» **APPLY WHAT YOU READ**:
A. From the text on Japanese corporate boards, list every number given as a count of companies.
B. Write the next part of the text on Japanese corporate boards, picking up after its last sentence.

» **EXERCISE TEXT**:
^^^^
In practice, my responsibility is to see that the company is successful and grows in a competitive and fast-moving global market.
To do this, I need to understand our company’s business, including products and financial results, as well as the global cloud and cyber security markets.
What’s more, I need to have the ability to communicate in Japanese with fellow board directors and company executives, including the Group CEO and CEOs of subsidiaries.
Most importantly, I need to push my input to execution.
The business reality is that, as of this writing, in this country there are 3,488 publicly listed Japanese companies and some 1,000 large private Japanese businesses.
Some 10 to 20 Japanese enterprises, including Rakuten, are “Englishized” or they hire interpreters at board level.
Of the remaining 4,468, virtually all are run using the Japanese language exclusively and by Japanese men.
In a rapidly globalizing world, these companies are in desperate need of internationalization and diversity. This means global input from many different nationalities, and more women at board level.
However, as is widely acknowledged, Japan’s lack of international human resources is one of the many factors limiting the country’s economic growth and competitiveness.
TROUBLE AT THE TOP
And it’s not just the lack of diverse and international talent that ails Japan. A lack of leadership may well be the country’s Achilles heel.
^^^^
» **SUPPLIED INFORMATION**:
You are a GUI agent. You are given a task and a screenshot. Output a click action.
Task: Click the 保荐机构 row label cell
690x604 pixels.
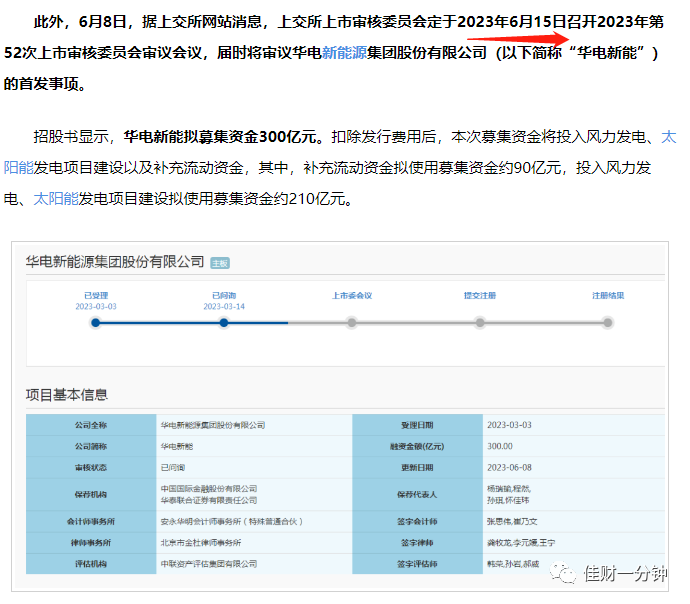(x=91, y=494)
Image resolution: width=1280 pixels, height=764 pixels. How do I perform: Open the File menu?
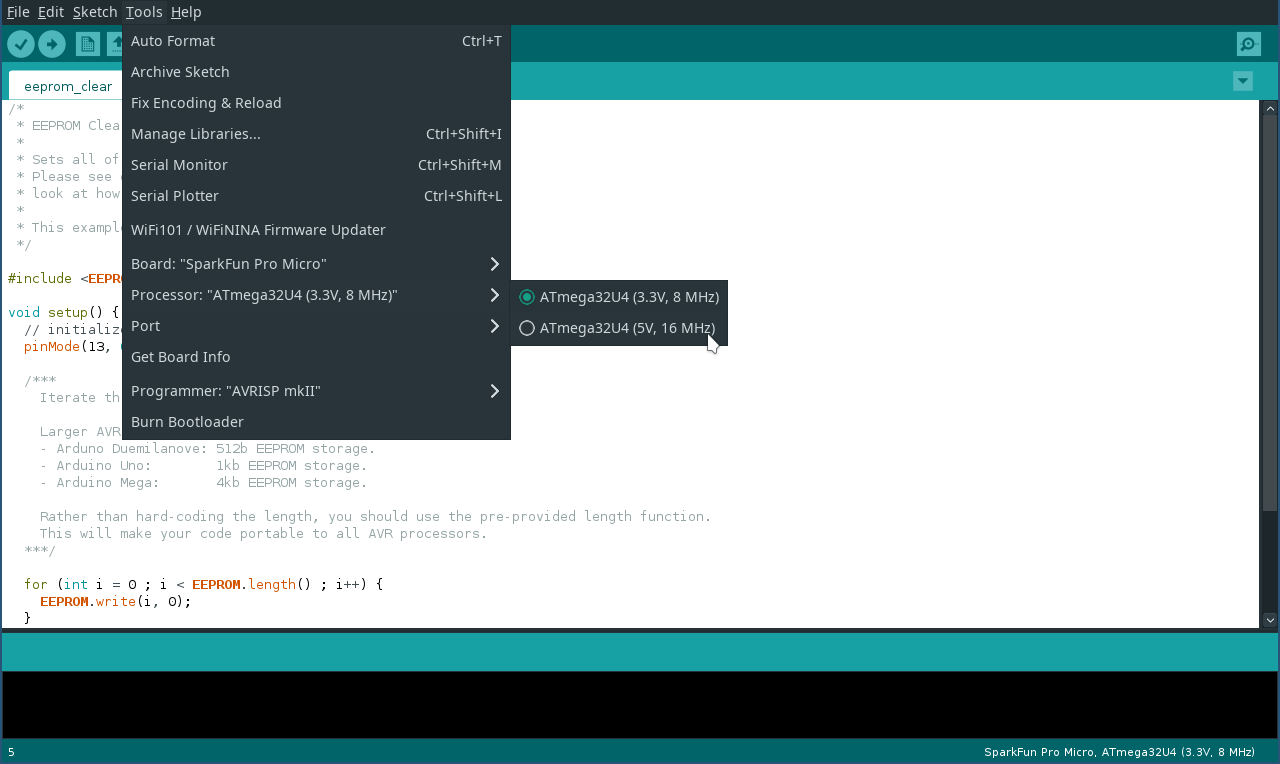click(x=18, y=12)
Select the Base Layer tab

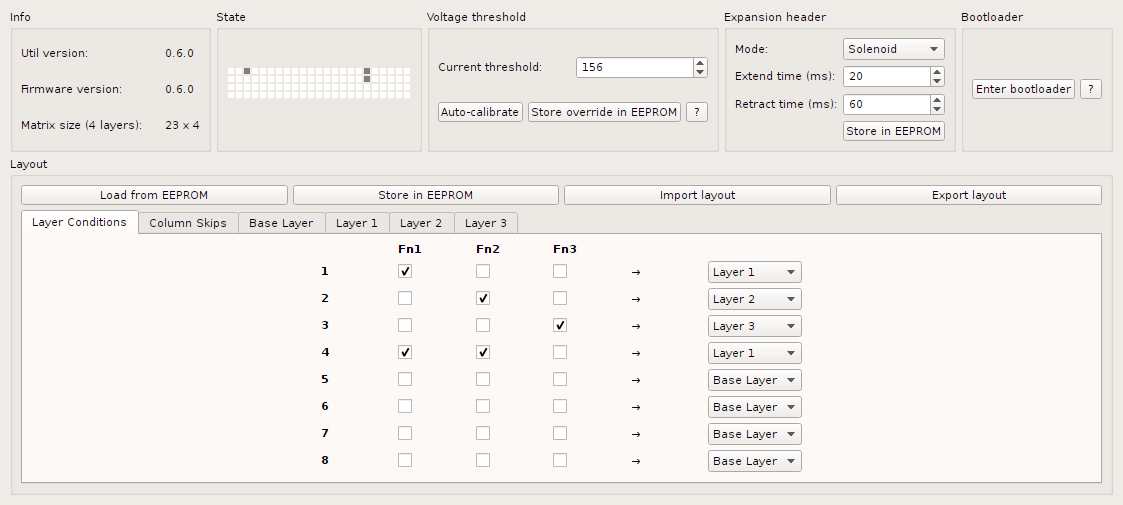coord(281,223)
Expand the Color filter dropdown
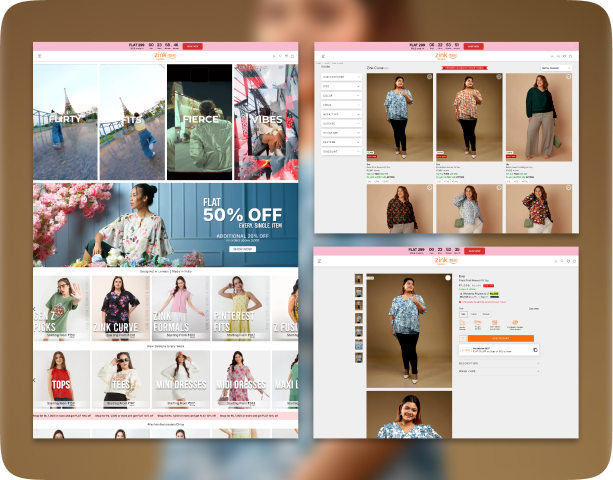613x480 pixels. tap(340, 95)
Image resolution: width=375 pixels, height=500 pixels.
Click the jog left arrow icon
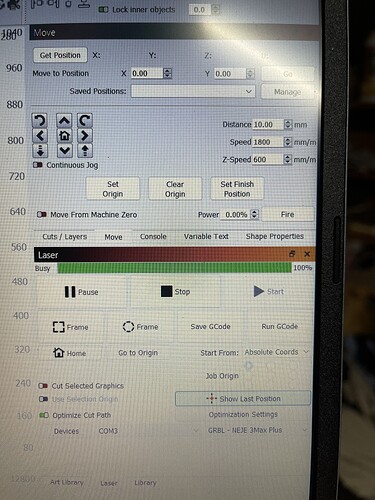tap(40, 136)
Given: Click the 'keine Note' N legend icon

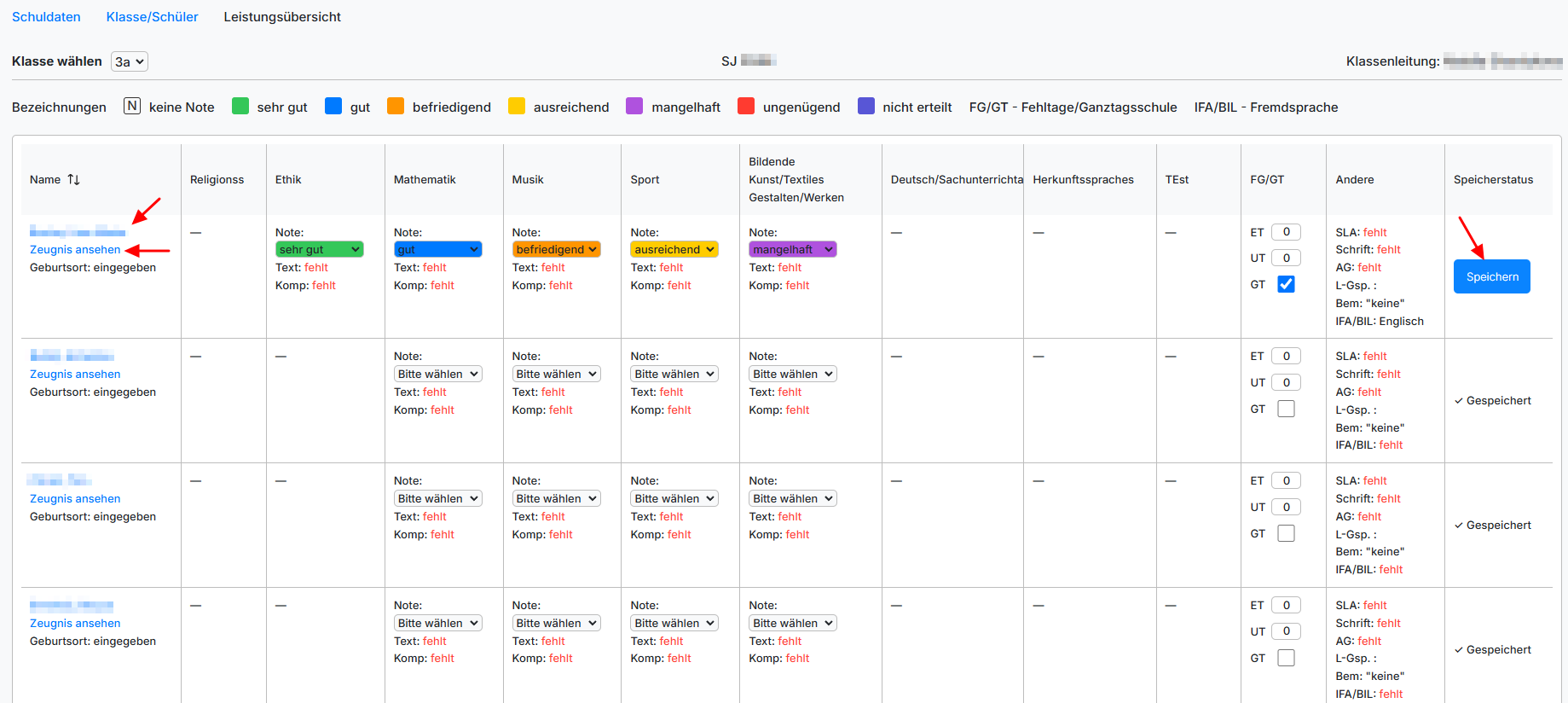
^^^^
» **ANSWER SECTION**:
A. 3,488; 1,000; 10 to 20; 4,468

B.
Japan also has many non-leader chief-administrators in powerful positions. Problems and inefficiencies may occur if such chief-administrators can’t give up power on retirement and, for example, become advisors to chairmen.
Many Japanese industries showed no growth and no income for 15 years or longer during the so-called lost decades.
This represents a dramatic example of a total industry-wide failure of corporate governance and, surely, a big factor in Abe’s push for corporate governance reform.
Recent accounting issues at Toshiba Corporation are a symptom of these much deeper problems.
I see Toshiba’s accounting debacle in the same way that some investigators viewed the Space Shuttle Challenger disaster of 1986: Nobel Prize-winning physicist Richard Feynman determined that the cause of the disaster was the failure of top management to communicate with subordinates.
In the case of the Challenger, top management insisted on the planned launch date, while the workers on the ground knew that they were not ready. That failure to listen to those on the ground led to disaster.
WHEN IN TOKYO
How, then, can we navigate Japan’s corporate and cultural minefield? When seeking more influence with Japanese companies, it will not do to raise one’s voice either at the CEO or in board meetings.
It pays to develop trust and relationships, even if you are a shareholder.
Learning Japanese is a good starting point if one is to earn trust and contribute to business achievements in Japan. Another sound step is to partner with those who already have such links and skills.
Furthermore, by working hard until your leadership skills are in demand, or contributing before making demands of your own, one can become an accepted and trusted member of the community.
The same applies to the foreign companies operating in the Japanese market.
As your subsidiary in Japan is a Japanese corporation, it pays to ensure the corporate governance of your Japanese subsidiary—defective corporate governance of Japanese subsidiaries of foreign companies arguably caused recent scandals that ensnared some pharmaceutical companies that had entered this market.
To minimize such risk, one has to make good use of one’s Japanese board of directors, as ordered by the country’s Company Law.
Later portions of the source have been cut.